L’armée européenne, une idée ancienne
L’idée même d’une armée européenne est loin d’être neuve. Il faut remonter au XVIIe siècle pour en trouver les premières traces philosophiques, quand le duc de Sully imaginait, entre 1617 et 1620, dans son « Grand Dessein » une première forme de communauté européenne à 15 membres, dotée d’un Conseil permettant la prise de décision commune et d’une armée européenne financée en commun.
Une première tentative concrète de mise sur pied d’une armée européenne avait ensuite été envisagée dans les années 1950. La Communauté européenne de défense (CED) visait à constituer une armée européenne placée sous l’autorité d’un organe supranational (telle que la Commission européenne de nos jours). Il s’agissait, à travers la CED, de rendre la reconstruction d’une armée allemande acceptable pour ses voisins européens, au premier rang desquels la France, dans le contexte de la guerre de Corée qui nécessitait, pour les États-Unis, de pouvoir déplacer une partie des soldats américains stationnés en Europe vers l’Asie.

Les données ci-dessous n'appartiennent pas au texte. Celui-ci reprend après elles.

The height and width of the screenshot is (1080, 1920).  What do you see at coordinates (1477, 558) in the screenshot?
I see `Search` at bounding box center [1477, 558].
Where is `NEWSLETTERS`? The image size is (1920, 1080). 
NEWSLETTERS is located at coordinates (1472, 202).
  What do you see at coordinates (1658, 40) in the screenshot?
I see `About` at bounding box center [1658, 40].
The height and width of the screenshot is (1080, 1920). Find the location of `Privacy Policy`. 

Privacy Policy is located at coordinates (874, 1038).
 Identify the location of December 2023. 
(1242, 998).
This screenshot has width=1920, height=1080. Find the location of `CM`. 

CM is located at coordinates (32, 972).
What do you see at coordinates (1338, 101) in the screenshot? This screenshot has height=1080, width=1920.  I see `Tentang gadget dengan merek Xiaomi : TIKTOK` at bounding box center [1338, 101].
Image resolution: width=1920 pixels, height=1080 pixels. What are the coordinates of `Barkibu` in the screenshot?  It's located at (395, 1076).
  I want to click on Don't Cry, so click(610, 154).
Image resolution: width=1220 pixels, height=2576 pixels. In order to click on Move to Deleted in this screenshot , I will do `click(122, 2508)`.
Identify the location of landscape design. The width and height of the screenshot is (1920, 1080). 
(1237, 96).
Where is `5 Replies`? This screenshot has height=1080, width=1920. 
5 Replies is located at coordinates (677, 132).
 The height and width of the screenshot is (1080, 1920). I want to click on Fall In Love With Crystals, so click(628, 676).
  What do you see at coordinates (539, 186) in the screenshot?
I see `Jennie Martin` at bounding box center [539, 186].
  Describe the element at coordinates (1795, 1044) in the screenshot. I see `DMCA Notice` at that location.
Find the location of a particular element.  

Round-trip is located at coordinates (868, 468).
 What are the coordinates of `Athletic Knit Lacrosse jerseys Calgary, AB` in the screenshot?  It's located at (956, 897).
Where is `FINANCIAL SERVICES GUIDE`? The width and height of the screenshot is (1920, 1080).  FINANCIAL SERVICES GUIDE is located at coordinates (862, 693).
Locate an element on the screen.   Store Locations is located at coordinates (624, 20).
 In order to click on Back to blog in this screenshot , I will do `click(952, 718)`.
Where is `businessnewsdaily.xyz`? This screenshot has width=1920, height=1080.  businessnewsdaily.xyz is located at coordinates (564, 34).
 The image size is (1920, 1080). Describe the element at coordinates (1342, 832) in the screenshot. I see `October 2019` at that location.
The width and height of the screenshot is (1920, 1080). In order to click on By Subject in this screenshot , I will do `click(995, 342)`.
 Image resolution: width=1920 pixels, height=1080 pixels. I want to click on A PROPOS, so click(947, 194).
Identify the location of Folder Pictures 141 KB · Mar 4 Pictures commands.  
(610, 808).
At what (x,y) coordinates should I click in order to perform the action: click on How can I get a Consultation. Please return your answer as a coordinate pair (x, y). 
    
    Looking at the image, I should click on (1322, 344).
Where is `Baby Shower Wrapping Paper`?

Le projet, ambitieux, prévoyait à terme que les pays membres – la France, l’Allemagne, l’Italie, la Belgique, les Pays-Bas et le Luxembourg – renonceraient à leurs armées nationales, à l’exception de certaines forces armées qui pourraient demeurer nationales (comme les forces spéciales notamment). Pour autant, cette armée européenne devait être dépourvue d’autonomie stratégique et placée sous l’autorité stratégique de l’OTAN.
Ainsi, la CED prévoyait certes une armée européenne, mais l’absence de tête politique européenne était résolue par son rattachement stratégique à l’OTAN. Ce qui est aujourd’hui impensable dans les propositions faites par le Président Macron et la Chancelière Merkel. Or le sort réservé à la CED n’est pas inconnu : l’Assemblée nationale refusa finalement de ratifier le Traité de Paris qui devait instituer la CED en août 1954, enterrant ainsi pour quatre décennies l’idée d’une défense européenne.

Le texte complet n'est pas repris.